The peculiarities of EU rulemaking 

From a US perspective, EU rulemaking can be perplexing at the best of times: 

• An unfamiliar range of legal instruments, such as regulations and directives and guidelines, with quite different functions and effects
• a bewildering cast of elected and unelected politicians, many of them with “President” in their job title (if you think one President expressing an opinion on platform regulation is trouble, Europe will give you nightmares)
• a byzantine legislative process that makes the US Congress look streamlined, rational and transparent (think amendment exchange followed by conference committee, but then between three institutions, with 27 national governments and parliaments, and armies of stakeholders, breathing down their neck); 
• and then, once a law has finally been adopted, the realization that nothing has actually happened yet, because 27 separate EU member states still have to implement the new EU rules in their national law. There is generally around a two-year gap between the adoption of an EU measure and its actual application at national level. As I described, we’re currently in that weird in-between stage for a range of important EU laws. There are difficult legal questions around all the obvious permutations: member states which transpose too soon, too late, too little, too much, etc. 
• And even when rules have been transposed into national law, it turns out that national legislators and courts actually have little say in what EU rules mean, which means you have to wait several more years until cases work their way up through national courts and then on to the CJEU – whose decisions can be (shall we say) challenging to interpret.
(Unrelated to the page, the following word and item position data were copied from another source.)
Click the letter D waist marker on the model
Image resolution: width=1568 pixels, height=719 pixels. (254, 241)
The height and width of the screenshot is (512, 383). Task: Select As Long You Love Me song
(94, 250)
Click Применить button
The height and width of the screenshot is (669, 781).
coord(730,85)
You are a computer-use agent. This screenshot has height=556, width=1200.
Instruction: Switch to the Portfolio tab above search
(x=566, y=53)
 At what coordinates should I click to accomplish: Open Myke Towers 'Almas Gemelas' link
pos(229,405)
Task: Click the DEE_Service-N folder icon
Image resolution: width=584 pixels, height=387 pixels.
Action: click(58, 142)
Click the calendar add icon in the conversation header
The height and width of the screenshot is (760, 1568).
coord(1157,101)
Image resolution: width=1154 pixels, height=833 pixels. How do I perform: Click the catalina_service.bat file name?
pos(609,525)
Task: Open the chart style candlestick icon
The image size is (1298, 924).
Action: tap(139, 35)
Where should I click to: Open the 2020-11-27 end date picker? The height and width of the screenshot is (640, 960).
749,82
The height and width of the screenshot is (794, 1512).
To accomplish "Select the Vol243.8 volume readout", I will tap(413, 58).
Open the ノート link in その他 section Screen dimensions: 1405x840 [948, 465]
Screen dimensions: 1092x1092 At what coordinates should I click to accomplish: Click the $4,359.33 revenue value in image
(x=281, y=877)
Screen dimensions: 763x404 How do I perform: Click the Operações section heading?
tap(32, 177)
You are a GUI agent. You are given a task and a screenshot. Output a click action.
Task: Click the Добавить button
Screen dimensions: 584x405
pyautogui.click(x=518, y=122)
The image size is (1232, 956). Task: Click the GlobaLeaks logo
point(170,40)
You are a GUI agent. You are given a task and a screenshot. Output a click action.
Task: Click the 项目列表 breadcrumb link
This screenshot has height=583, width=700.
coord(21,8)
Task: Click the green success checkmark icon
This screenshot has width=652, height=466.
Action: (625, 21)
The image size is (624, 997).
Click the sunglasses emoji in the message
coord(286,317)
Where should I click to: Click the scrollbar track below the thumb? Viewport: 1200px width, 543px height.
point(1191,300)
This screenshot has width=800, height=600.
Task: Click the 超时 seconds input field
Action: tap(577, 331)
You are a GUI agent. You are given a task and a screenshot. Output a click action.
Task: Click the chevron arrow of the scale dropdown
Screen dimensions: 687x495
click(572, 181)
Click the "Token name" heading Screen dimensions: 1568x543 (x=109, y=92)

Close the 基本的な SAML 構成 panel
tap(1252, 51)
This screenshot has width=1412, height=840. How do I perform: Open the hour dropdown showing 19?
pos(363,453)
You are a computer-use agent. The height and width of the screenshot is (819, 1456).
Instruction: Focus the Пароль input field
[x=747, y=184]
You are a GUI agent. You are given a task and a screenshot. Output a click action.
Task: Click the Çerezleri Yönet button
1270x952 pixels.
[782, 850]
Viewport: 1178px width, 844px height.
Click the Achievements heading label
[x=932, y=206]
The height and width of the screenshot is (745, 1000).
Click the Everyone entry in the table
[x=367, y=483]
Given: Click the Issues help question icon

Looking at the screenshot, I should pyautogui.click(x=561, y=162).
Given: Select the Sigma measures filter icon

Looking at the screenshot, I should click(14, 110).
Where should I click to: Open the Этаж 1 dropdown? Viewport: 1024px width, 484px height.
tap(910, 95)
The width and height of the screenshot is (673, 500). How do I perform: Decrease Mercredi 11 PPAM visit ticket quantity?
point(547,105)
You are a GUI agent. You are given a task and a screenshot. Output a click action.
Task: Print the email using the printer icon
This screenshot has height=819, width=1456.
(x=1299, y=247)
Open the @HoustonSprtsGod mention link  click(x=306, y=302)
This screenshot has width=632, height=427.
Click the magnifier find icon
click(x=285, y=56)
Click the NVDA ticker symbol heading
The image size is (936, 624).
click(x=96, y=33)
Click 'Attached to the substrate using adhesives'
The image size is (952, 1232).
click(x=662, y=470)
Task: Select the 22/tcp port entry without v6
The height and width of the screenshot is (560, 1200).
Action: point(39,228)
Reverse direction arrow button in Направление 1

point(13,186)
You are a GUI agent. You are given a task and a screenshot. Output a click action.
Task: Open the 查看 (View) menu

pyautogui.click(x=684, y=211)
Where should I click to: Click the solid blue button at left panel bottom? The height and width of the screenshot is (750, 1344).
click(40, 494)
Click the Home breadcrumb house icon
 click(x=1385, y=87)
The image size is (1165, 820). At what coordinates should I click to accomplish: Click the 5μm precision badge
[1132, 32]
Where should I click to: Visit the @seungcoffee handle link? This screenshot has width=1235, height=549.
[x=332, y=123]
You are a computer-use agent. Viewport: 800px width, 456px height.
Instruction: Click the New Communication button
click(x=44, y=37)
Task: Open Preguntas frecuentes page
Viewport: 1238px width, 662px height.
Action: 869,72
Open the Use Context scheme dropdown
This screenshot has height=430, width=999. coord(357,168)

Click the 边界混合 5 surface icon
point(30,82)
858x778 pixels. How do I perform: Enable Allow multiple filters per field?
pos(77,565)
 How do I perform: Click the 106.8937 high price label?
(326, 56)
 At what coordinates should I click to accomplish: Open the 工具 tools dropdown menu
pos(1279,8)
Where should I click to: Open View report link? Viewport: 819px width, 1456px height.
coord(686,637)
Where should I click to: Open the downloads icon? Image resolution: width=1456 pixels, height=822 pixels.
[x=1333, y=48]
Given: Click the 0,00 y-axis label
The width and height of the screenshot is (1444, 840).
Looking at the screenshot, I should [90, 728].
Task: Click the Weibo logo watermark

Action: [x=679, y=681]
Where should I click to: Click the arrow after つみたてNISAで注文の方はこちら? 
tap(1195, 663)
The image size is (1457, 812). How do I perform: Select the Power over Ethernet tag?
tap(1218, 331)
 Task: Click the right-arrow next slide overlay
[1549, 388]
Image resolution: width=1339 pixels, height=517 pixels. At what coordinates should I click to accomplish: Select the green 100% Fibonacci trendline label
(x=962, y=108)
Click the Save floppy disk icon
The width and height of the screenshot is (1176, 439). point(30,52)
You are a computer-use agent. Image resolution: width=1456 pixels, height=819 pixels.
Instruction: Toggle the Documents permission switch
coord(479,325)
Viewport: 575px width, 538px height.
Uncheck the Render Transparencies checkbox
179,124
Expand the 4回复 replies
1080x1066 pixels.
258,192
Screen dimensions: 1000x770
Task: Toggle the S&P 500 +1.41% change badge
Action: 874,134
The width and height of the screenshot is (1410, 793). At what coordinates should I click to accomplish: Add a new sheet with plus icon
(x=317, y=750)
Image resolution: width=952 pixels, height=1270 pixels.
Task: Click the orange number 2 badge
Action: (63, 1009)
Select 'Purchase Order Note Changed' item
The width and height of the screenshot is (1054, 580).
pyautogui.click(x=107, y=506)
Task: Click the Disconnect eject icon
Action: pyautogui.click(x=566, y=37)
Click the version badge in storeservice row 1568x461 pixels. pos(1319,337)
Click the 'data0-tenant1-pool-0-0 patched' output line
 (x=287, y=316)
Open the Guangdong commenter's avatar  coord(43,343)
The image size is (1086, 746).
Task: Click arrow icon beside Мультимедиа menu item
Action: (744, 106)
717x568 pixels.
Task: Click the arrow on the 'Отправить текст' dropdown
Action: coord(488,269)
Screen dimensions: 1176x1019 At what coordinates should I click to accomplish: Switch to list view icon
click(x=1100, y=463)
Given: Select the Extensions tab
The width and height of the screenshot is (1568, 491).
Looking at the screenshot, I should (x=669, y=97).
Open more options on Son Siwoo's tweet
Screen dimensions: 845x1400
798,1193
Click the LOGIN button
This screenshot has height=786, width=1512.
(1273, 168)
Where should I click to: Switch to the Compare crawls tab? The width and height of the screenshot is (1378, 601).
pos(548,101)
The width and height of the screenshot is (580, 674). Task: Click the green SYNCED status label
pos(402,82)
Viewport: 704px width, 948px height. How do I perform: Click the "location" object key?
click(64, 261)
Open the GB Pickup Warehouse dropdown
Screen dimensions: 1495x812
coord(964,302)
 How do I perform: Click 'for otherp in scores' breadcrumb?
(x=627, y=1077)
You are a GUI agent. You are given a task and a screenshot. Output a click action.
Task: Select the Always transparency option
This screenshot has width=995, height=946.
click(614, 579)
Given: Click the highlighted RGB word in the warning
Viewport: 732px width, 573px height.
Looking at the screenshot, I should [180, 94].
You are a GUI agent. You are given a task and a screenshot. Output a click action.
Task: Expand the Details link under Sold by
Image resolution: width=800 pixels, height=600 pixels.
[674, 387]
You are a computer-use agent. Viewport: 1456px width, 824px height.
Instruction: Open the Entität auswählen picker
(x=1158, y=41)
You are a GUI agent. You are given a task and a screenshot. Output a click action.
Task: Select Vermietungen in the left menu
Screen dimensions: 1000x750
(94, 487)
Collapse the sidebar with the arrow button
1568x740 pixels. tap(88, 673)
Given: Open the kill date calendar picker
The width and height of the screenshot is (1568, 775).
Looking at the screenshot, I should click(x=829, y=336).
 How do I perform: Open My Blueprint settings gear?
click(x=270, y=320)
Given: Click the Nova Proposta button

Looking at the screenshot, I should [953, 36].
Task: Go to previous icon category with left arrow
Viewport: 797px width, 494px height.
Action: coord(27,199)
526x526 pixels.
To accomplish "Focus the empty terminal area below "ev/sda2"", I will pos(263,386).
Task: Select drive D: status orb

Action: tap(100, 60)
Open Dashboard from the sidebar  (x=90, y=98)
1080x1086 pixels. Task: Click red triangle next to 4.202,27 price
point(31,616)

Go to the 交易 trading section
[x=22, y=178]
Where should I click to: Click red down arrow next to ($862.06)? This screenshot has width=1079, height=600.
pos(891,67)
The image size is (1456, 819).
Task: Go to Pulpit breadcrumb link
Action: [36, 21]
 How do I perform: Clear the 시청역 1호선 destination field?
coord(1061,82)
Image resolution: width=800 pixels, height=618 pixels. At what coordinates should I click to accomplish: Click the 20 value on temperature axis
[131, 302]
These complexities are magnified in the context of EU rulemaking in the digital sphere – there is high media and political interest, and the competing interests at stake are enormous. The lobbying is massive, and often vicious. That often begets an unfathomable compromise of wordy recitals and delphic, contradictory provisions. It then falls to the EU Court of Justice to ‘interpret’ (aka make sense of) these rules, one question at a time. They say a camel is a horse designed by a committee. That’s always been unfair to camels, but by the standard of recent EU legislation, camels are particularly beautiful, intelligible and practical creatures. As for the Digital Services Act, we’re probably gonna need another metaphor.

The EU legislative system is very far from perfect, and if anything one of its faults is that it is default set to produce legislation, even if it has potentially far-reaching effects that haven’t all been fully thought through. There are literally dozens of digital initiatives of various kinds percolating through the Brussels legislative machinery, and while not all of them will get onto the statute book a serious number of them will. So buckle up, we’re in for quite a ride.